Expectation that employees would work long hours triggered duty to make reasonable adjustments
In the recent case of Carreras v United First Partners Research the Employment Appeal Tribunal has held that an expectation that a disabled employee would work late constituted a provision, criterion or practice (PCP) which triggered the duty to make reasonable adjustments.
Mr Carreras was employed by a brokerage firm as an analyst and worked long hours. He was involved in a serious road traffic accident, as a result of which he experienced dizziness, fatigue, headaches, trouble concentrating and had difficulty working in the evenings.
When Mr Carreras was well enough to return to work, he initially returned on reduced hours, however after a period of several months, his employer began asking him to work in the evenings. When Mr Carreras objected to working late because of his tiredness, one of the owners of the business responded that if he didn’t like it he could leave. Mr Carreras resigned. He brought claims of disability discrimination based on a failure to make reasonable adjustments (in respect of the practice of expecting employees to work late) and unfair dismissal.
The EAT upheld the claim. It took the view that a liberal approach should be adopted when determining what constitutes a PCP. The reality of the situation was that Mr Carreras felt obliged to work late. His employer had requested and then expected him to do so. This amounted to a PCP, which meant that the employer was required to make reasonable adjustments to this expectation for Mr Carreras.
Employers whose working practices regularly involve working long hours and/or working late should be vigilant when it comes to employees who have disabilities which might make this difficult for them. Employers should not put pressure on employees to work long hours or late in these circumstances and should consider actively discouraging them from doing so. However, it is not clear what the outcome would have been if the employer hadn’t explicitly asked Mr Carreras to work late and he had simply felt compelIed to do so because of the culture of the organisation.
Dismissal of teacher who stood by husband following criminal conviction was religious discrimination
In Pendleton v Derbyshire County Council and the Governing Body of Glebe Junior School the EAT has held that a teacher suffered indirect religious discrimination when she was dismissed for standing by her husband, the headteacher of another school, after he was convicted of downloading indecent images of children and voyeurism. Mrs Pendleton was a practising Anglican Christian and made her decision in light of her marriage vows.
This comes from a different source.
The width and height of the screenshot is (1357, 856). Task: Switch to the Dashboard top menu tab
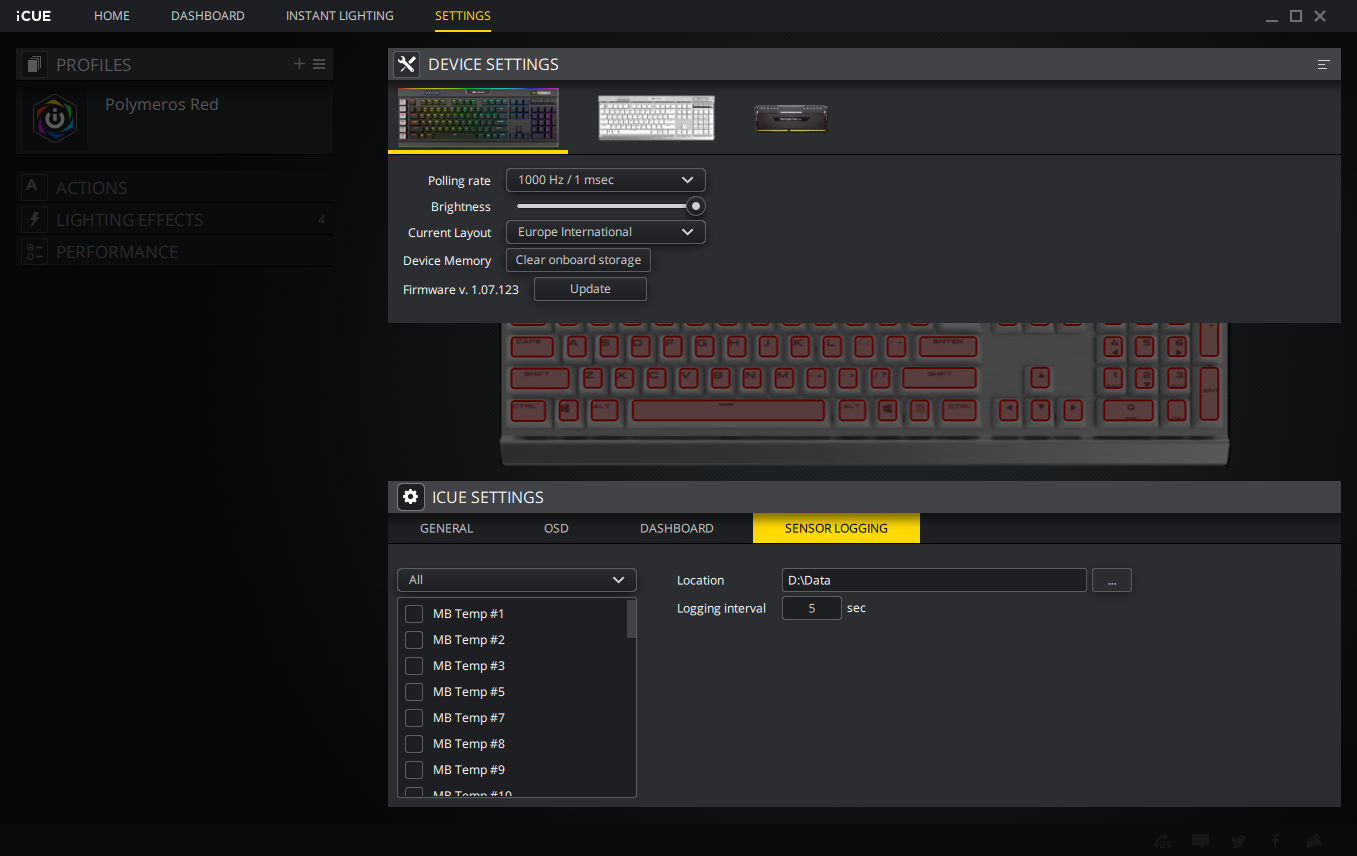[x=207, y=16]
The EAT held that forcing an employee to choose between their partner and her career gave rise to a particular disadvantage for individuals with a religious belief in the sanctity of marriage vows.
Although it had been open to the school to defend the claim by producing evidence to show that the decision to dismiss Mrs Pendleton was justified, no such evidence had been put before the Tribunal.
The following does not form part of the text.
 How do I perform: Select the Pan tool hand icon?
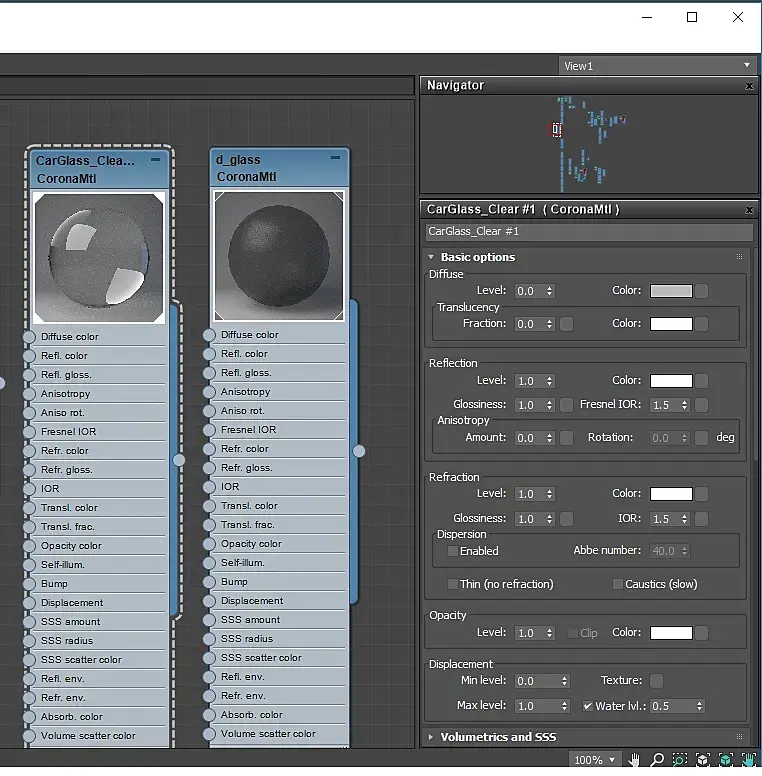[x=634, y=760]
Employee who was summarily dismissed for gross misconduct could claim disability discrimination
The EAT has held in Risby v London Borough of Waltham Forest that there only needs to be a loose causal link between an employee’s conduct and their disability for a discrimination arising from disability claim to be made out.
Mr Risby was a paraplegic and was employed by London Borough of Waltham Forest for 23 years. In 2013, Waltham Forest organised workshops for their managers, including Mr Risby. Initially, the workshops were to take place at a private venue which had wheelchair access. However, when Waltham Forest decided to stop using external venues for training in order to save money, the venue for the workshops was changed to the basement of one of Waltham Forest’s buildings, which was inaccessible to Mr Risby.
Mr Risby was very angry and upset about the decision to change the venue to a location which was inaccessible. He lost his temper and shouted at a junior colleague, bringing her close to tears. His comments included, “the council would not get away with this if they said that no f***ing n***ers were allowed to attend” and that he was being treated “like a n***er in the woodpile”. Mr Risby was unaware that his colleague was of mixed race and believed his comments were directed at her. Following a disciplinary investigation, he was summarily dismissed on the grounds of gross misconduct.
Mr Risby brought claims for unfair dismissal and discrimination arising from a disability. The Employment Tribunal dismissed Mr Risby’s claims on the basis that there was no direct link between his disability and the behaviour for which he was dismissed. Mr Risby appealed to the EAT.
The EAT allowed Mr Risby’s appeal and remitted the case back to the Employment Tribunal for a rehearing.
The EAT’s view was that if Mr Risby had not been disabled by paraplegia, he would not have been angered by the decision to hold the workshop in an inaccessible venue, so his disability was an effective cause of his conduct. The fact that Mr Risby was short-tempered (which was not related to his disability) was also a cause of his conduct, however that did not mean that the other cause, which was related to his disability, should be disregarded.
Whilst this decision makes it easier for employees to demonstrate a link between their disability and “something arising in consequence of the disability” it does not mean that it was necessarily wrong for Waltham Forest to dismiss Mr Risby in these circumstances. Waltham Forest may still be able to successfully defend Mr Risby’s claims by showing that that its decision to dismiss him was a proportionate means of achieving the legitimate aim of upholding its equal opportunities policy i.e. it may still be able to show that the dismissal was justified. The case will now be re-heard.